* REQUIRED WORK *
There is one span to output from the data below: the lines starting at the line with "Training aktuell Magazin (123, 1749)" and ending at the line with "Systemische Interventionen (123, 1991)". Output it exactly, ends included, nothing more.
····················
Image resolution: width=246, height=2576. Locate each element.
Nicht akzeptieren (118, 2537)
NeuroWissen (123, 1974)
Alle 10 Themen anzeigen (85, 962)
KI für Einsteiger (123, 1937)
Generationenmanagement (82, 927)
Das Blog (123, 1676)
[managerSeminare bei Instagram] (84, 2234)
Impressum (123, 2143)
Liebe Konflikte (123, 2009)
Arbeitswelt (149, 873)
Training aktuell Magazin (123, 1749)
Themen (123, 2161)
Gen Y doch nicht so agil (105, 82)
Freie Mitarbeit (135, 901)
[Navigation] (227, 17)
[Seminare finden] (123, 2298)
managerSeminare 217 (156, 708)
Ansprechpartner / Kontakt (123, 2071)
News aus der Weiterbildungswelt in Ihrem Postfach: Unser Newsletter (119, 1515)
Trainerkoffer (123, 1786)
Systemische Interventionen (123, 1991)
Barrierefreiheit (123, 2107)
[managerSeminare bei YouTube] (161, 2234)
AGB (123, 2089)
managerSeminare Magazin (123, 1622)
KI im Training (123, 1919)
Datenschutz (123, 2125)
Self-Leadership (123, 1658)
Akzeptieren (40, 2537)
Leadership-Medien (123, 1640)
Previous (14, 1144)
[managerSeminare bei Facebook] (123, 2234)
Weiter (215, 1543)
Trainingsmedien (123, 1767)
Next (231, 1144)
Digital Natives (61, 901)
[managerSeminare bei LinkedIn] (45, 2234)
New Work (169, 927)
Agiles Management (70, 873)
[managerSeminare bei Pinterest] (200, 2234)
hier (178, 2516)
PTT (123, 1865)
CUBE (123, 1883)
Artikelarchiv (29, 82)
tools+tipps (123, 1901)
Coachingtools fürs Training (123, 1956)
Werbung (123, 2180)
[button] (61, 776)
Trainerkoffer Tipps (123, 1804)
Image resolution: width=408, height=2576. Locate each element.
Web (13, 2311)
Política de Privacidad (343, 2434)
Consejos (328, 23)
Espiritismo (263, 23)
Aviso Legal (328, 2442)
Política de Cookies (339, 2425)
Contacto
····················
* WRITTEN REPLY *
Training aktuell Magazin (123, 1749)
Themen (123, 2161)
Gen Y doch nicht so agil (105, 82)
Freie Mitarbeit (135, 901)
[Navigation] (227, 17)
[Seminare finden] (123, 2298)
managerSeminare 217 (156, 708)
Ansprechpartner / Kontakt (123, 2071)
News aus der Weiterbildungswelt in Ihrem Postfach: Unser Newsletter (119, 1515)
Trainerkoffer (123, 1786)
Systemische Interventionen (123, 1991)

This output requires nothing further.